- [What needs to be done]
Below are entries. Copy exactly the lines running from the line that holds "WALLETS / ACCESSORIES (387, 104)" to the line that holds "WOMEN (147, 104)", with both ends included.

*** Study material Section Begins ***

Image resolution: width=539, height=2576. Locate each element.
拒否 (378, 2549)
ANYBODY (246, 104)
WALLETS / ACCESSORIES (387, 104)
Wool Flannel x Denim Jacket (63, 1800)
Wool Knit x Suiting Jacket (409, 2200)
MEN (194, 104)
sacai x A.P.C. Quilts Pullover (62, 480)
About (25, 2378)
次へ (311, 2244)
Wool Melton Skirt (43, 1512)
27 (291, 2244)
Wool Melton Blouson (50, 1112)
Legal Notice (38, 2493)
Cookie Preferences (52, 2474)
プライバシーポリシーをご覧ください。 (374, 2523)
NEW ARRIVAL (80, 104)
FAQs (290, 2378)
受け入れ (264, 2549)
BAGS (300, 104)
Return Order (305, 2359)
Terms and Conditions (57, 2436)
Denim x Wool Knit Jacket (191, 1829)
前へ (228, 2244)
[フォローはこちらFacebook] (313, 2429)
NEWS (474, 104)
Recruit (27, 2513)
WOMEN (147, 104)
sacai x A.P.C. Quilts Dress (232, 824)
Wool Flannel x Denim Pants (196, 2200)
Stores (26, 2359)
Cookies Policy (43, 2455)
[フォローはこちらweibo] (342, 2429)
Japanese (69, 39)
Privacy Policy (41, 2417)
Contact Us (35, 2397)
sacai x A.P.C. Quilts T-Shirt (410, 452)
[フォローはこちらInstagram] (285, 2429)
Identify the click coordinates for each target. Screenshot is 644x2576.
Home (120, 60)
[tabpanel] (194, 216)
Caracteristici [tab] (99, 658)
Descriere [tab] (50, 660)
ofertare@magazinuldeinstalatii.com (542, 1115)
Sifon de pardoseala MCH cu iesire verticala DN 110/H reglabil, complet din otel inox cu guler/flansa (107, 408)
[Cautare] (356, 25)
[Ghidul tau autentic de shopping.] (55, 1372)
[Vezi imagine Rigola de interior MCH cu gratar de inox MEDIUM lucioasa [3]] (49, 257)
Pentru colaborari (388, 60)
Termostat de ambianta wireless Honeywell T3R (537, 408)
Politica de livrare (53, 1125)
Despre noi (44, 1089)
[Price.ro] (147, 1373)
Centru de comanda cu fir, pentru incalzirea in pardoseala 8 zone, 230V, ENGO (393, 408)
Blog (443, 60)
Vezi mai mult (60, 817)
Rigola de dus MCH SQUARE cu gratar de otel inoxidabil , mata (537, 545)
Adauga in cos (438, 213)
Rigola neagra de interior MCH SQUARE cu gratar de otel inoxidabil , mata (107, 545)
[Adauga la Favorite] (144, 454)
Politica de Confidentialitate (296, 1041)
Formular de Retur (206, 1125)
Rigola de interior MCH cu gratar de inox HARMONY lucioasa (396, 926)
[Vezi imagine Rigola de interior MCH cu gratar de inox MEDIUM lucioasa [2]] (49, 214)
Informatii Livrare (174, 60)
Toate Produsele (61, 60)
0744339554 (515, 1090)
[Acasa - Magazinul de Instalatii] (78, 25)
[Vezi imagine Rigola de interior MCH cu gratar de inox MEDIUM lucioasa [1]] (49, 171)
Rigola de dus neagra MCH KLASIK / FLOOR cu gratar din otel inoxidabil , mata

*** Study material Section Ends ***

- [Response]
WALLETS / ACCESSORIES (387, 104)
Wool Flannel x Denim Jacket (63, 1800)
Wool Knit x Suiting Jacket (409, 2200)
MEN (194, 104)
sacai x A.P.C. Quilts Pullover (62, 480)
About (25, 2378)
次へ (311, 2244)
Wool Melton Skirt (43, 1512)
27 (291, 2244)
Wool Melton Blouson (50, 1112)
Legal Notice (38, 2493)
Cookie Preferences (52, 2474)
プライバシーポリシーをご覧ください。 (374, 2523)
NEW ARRIVAL (80, 104)
FAQs (290, 2378)
受け入れ (264, 2549)
BAGS (300, 104)
Return Order (305, 2359)
Terms and Conditions (57, 2436)
Denim x Wool Knit Jacket (191, 1829)
前へ (228, 2244)
[フォローはこちらFacebook] (313, 2429)
NEWS (474, 104)
Recruit (27, 2513)
WOMEN (147, 104)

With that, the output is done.